■ **Data extract**:
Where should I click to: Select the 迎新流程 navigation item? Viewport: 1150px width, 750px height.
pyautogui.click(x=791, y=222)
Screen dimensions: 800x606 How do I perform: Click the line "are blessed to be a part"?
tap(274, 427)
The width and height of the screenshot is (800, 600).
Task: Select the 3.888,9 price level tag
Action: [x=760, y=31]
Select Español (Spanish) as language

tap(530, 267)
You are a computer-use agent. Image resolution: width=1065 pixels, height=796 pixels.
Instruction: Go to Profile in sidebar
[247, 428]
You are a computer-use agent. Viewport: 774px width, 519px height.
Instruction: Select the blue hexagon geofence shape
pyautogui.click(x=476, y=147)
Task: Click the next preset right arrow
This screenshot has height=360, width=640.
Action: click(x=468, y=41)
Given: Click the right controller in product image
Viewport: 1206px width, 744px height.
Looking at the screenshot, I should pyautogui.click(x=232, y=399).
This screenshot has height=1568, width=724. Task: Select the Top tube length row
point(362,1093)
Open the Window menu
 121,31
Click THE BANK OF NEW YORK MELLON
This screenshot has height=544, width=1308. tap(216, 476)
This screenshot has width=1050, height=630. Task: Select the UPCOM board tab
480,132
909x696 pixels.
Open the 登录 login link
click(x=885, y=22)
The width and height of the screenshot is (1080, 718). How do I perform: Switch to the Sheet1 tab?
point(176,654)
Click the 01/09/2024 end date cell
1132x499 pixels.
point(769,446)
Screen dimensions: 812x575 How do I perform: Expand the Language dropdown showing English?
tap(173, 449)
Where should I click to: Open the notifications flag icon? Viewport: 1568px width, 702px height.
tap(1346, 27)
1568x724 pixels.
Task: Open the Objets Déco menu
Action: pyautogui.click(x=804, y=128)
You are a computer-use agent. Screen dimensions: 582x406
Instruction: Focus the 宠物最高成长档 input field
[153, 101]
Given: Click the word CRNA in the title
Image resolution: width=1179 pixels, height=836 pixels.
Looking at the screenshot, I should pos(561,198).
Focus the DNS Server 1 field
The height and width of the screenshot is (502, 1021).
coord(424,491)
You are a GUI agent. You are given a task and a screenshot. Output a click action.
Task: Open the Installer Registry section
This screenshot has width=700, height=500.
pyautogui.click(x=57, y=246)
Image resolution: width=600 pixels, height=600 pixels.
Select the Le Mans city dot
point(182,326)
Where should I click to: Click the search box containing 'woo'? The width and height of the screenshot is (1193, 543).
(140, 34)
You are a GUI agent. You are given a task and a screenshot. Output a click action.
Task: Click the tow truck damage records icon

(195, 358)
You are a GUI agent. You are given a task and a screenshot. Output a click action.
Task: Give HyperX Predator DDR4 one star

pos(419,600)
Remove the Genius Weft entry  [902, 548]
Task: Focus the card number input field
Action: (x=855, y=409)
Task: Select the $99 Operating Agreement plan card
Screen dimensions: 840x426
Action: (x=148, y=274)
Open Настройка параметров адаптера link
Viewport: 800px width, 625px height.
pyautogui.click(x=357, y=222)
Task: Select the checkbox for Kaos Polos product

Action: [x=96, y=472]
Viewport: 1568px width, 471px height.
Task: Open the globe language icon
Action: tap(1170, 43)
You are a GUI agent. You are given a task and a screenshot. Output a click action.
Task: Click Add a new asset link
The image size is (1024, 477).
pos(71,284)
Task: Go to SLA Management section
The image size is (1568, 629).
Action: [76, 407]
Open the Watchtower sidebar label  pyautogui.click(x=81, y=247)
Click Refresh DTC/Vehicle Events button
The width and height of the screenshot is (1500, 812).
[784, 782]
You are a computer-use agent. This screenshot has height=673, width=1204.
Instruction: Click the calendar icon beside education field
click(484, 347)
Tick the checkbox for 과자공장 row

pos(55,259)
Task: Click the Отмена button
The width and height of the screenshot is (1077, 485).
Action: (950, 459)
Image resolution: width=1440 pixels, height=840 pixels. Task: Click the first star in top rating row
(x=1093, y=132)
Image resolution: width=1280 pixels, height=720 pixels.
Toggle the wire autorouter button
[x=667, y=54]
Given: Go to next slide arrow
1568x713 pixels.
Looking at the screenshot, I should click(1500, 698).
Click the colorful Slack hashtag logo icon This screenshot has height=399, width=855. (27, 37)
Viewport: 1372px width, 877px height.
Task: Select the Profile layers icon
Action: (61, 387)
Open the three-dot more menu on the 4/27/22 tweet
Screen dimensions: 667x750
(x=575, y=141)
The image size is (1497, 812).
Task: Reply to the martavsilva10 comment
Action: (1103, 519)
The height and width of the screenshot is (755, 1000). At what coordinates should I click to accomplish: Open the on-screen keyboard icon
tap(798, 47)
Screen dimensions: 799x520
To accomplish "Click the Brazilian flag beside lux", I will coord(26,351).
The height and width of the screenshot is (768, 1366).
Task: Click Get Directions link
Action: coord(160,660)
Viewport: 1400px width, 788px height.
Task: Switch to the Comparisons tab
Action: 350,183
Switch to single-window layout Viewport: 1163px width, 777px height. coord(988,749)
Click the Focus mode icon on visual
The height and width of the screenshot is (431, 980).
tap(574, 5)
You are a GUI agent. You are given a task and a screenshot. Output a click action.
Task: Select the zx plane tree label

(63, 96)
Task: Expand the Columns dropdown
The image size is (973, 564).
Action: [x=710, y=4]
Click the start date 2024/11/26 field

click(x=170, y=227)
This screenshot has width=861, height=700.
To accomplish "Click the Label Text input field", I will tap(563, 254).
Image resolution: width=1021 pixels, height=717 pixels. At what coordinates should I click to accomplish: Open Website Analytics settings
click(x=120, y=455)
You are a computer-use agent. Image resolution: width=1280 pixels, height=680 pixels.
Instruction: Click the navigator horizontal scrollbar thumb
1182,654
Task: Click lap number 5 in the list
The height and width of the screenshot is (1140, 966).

■ **Problem**: Write out the entries above word for word.

■ **Expected answer**:
Where should I click to: Select the 迎新流程 navigation item? Viewport: 1150px width, 750px height.
pyautogui.click(x=791, y=222)
Screen dimensions: 800x606 How do I perform: Click the line "are blessed to be a part"?
tap(274, 427)
The width and height of the screenshot is (800, 600).
Task: Select the 3.888,9 price level tag
Action: [x=760, y=31]
Select Español (Spanish) as language

tap(530, 267)
You are a computer-use agent. Image resolution: width=1065 pixels, height=796 pixels.
Instruction: Go to Profile in sidebar
[247, 428]
You are a computer-use agent. Viewport: 774px width, 519px height.
Instruction: Select the blue hexagon geofence shape
pyautogui.click(x=476, y=147)
Task: Click the next preset right arrow
This screenshot has height=360, width=640.
Action: click(x=468, y=41)
Given: Click the right controller in product image
Viewport: 1206px width, 744px height.
Looking at the screenshot, I should pyautogui.click(x=232, y=399).
This screenshot has height=1568, width=724. Task: Select the Top tube length row
point(362,1093)
Open the Window menu
 121,31
Click THE BANK OF NEW YORK MELLON
This screenshot has height=544, width=1308. tap(216, 476)
This screenshot has width=1050, height=630. Task: Select the UPCOM board tab
480,132
909x696 pixels.
Open the 登录 login link
click(x=885, y=22)
The width and height of the screenshot is (1080, 718). How do I perform: Switch to the Sheet1 tab?
point(176,654)
Click the 01/09/2024 end date cell
1132x499 pixels.
point(769,446)
Screen dimensions: 812x575 How do I perform: Expand the Language dropdown showing English?
tap(173, 449)
Where should I click to: Open the notifications flag icon? Viewport: 1568px width, 702px height.
tap(1346, 27)
1568x724 pixels.
Task: Open the Objets Déco menu
Action: pyautogui.click(x=804, y=128)
You are a computer-use agent. Screen dimensions: 582x406
Instruction: Focus the 宠物最高成长档 input field
[153, 101]
Given: Click the word CRNA in the title
Image resolution: width=1179 pixels, height=836 pixels.
Looking at the screenshot, I should pos(561,198).
Focus the DNS Server 1 field
The height and width of the screenshot is (502, 1021).
coord(424,491)
You are a GUI agent. You are given a task and a screenshot. Output a click action.
Task: Open the Installer Registry section
This screenshot has width=700, height=500.
pyautogui.click(x=57, y=246)
Image resolution: width=600 pixels, height=600 pixels.
Select the Le Mans city dot
point(182,326)
Where should I click to: Click the search box containing 'woo'? The width and height of the screenshot is (1193, 543).
(140, 34)
You are a GUI agent. You are given a task and a screenshot. Output a click action.
Task: Click the tow truck damage records icon

(195, 358)
You are a GUI agent. You are given a task and a screenshot. Output a click action.
Task: Give HyperX Predator DDR4 one star

pos(419,600)
Remove the Genius Weft entry  [902, 548]
Task: Focus the card number input field
Action: (x=855, y=409)
Task: Select the $99 Operating Agreement plan card
Screen dimensions: 840x426
Action: (x=148, y=274)
Open Настройка параметров адаптера link
Viewport: 800px width, 625px height.
pyautogui.click(x=357, y=222)
Task: Select the checkbox for Kaos Polos product

Action: [x=96, y=472]
Viewport: 1568px width, 471px height.
Task: Open the globe language icon
Action: tap(1170, 43)
You are a GUI agent. You are given a task and a screenshot. Output a click action.
Task: Click Add a new asset link
The image size is (1024, 477).
pos(71,284)
Task: Go to SLA Management section
The image size is (1568, 629).
Action: [76, 407]
Open the Watchtower sidebar label  pyautogui.click(x=81, y=247)
Click Refresh DTC/Vehicle Events button
The width and height of the screenshot is (1500, 812).
[784, 782]
You are a computer-use agent. This screenshot has height=673, width=1204.
Instruction: Click the calendar icon beside education field
click(484, 347)
Tick the checkbox for 과자공장 row

pos(55,259)
Task: Click the Отмена button
The width and height of the screenshot is (1077, 485).
Action: (950, 459)
Image resolution: width=1440 pixels, height=840 pixels. Task: Click the first star in top rating row
(x=1093, y=132)
Image resolution: width=1280 pixels, height=720 pixels.
Toggle the wire autorouter button
[x=667, y=54]
Given: Go to next slide arrow
1568x713 pixels.
Looking at the screenshot, I should click(1500, 698).
Click the colorful Slack hashtag logo icon This screenshot has height=399, width=855. (27, 37)
Viewport: 1372px width, 877px height.
Task: Select the Profile layers icon
Action: (61, 387)
Open the three-dot more menu on the 4/27/22 tweet
Screen dimensions: 667x750
(x=575, y=141)
The image size is (1497, 812).
Task: Reply to the martavsilva10 comment
Action: (1103, 519)
The height and width of the screenshot is (755, 1000). At what coordinates should I click to accomplish: Open the on-screen keyboard icon
tap(798, 47)
Screen dimensions: 799x520
To accomplish "Click the Brazilian flag beside lux", I will coord(26,351).
The height and width of the screenshot is (768, 1366).
Task: Click Get Directions link
Action: coord(160,660)
Viewport: 1400px width, 788px height.
Task: Switch to the Comparisons tab
Action: 350,183
Switch to single-window layout Viewport: 1163px width, 777px height. coord(988,749)
Click the Focus mode icon on visual
The height and width of the screenshot is (431, 980).
tap(574, 5)
You are a GUI agent. You are given a task and a screenshot. Output a click action.
Task: Select the zx plane tree label

(63, 96)
Task: Expand the Columns dropdown
The image size is (973, 564).
Action: [x=710, y=4]
Click the start date 2024/11/26 field

click(x=170, y=227)
This screenshot has width=861, height=700.
To accomplish "Click the Label Text input field", I will tap(563, 254).
Image resolution: width=1021 pixels, height=717 pixels. At what coordinates should I click to accomplish: Open Website Analytics settings
click(x=120, y=455)
You are a computer-use agent. Image resolution: width=1280 pixels, height=680 pixels.
Instruction: Click the navigator horizontal scrollbar thumb
1182,654
Task: Click lap number 5 in the list
The height and width of the screenshot is (1140, 966).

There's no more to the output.